Chapter Text
It’s okay, it’s all right, it’s fine— it’s all fine, it is—
Except it’s fucking not.
Friends don’t let friends drive themselves to suicide.
Once dead, aforementioned friends most certainly do not spring back to life, like ungainly jack-in-the-boxes. Do not simply resurrect, like Jesus-bloody-Christ—
They’re hunched in the cellar of Angelo’s, and the support beam overhead casts a thin, fuzzy strip of shadow over Sherlock’s broad, pale forehead— like a crown of thorns—
A thump from above sends dust spiralling into their hair, and on their clothes. People are hooting upstairs, something is happening.
“…John? Are you listening to me?” Grey eyes roving his face— a hand outstretched, not quite touching, withheld on instinct— oh that’s good, that’s very good— even Sherlock, for all his meagre understanding of trite sentiment, dares not disobey certain innate etiquettes, like do not fucking touch me while I try and reconstruct everything I thought I knew—
How did John not see this coming? There’s always something, of course— sister-not-brother, botox-not-tetanus, but alive-not-dead, that’s not your garden-variety blunder. John crawled on hands and knees through the five stages of grief— raw skin, ragged fingernails and all. Turns out they were listed wrong, John should’ve swapped the first and last, and isn’t this a fucking epiphany, that he was closer to the truth when he was in denial—
John likes a good laugh, same as any bloke— within reason. He does not enjoy cruel jokes— the sick, twisted ones. It stands to reason that he is not very fond of his epiphanies.

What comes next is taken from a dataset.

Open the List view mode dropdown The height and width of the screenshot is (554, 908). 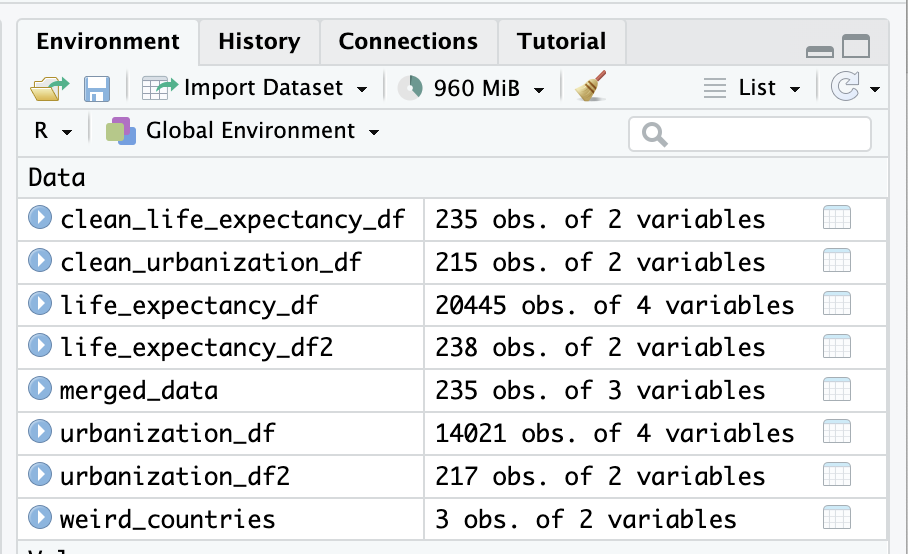753,88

“How— t-two years, Sherlock-” His trachea, lungs and diaphragm seem to compress and expand out of tandem, like an accordion played poorly, and he finds he is unable to speak without stuttering.
He can’t imagine what Sherlock sees in his eyes, because the man takes a small step forward, and his lips pop open in that way they do when he’s about to stop leading New Scotland Yard round and round the mulberry bush—
“I did it for you, John.” It should be a sin, for the timbre of his voice to click right back into John’s schema of cognition, as if John had not tried burying it six feet under, with the worms and soil and devastation. “For Mrs. Hudson, and Lestrade— Moriarty had snipers on each of you, prepared to shoot if they didn’t explicitly see me-” John’s breath hitches, and Sherlock breaks off.
It’s a birthday celebration going on, the chanting is clearly audible, Happy birthday to you, happy birthday to-
“Sh-Sherlock— you left me, and I— I mourned you-” John pinches the bridge of his nose, inhaling deeply through his mouth.
Sherlock stares at him, solemn. “Believe me, John-”
“-don’t— don’t talk to me about believing in y-you, Jesus, just-”
He can hear a delighted child scream, somewhat muffled, over and over, make a wish! Make a wish, make a wish, make a-
John closes his eyes and lets out a small huff of breath, stepping forward until he can feel the lapels of Sherlock’s coat brush against his chest—
Sherlock’s lips are parted, shock and guilt and something unidentifiable, splayed messily across his face—
The emotions slide right off when John socks him in the mouth.
Something clatters to the ground. A vindictive shove to the shoulder— then a hard elbow to the stomach— Sherlock accepts it all, wordlessly, passively, which is incredibly infuriating— because not fighting back doesn’t make it even, nothing makes blood-drenched pavements and limp wrists even, and this knowledge of how Sherlock is trying to apologise makes him want to hit harder, but if he did, Sherlock might keep on letting him, and then what would stop the vicious circle—
Sherlock rests his head against the wall, eyes scrunched shut, a dribble of dark red inching down his chin. His Adam’s apple bobs up and down, his breathing as laboured as John’s, who has bent over, palms clutching knees.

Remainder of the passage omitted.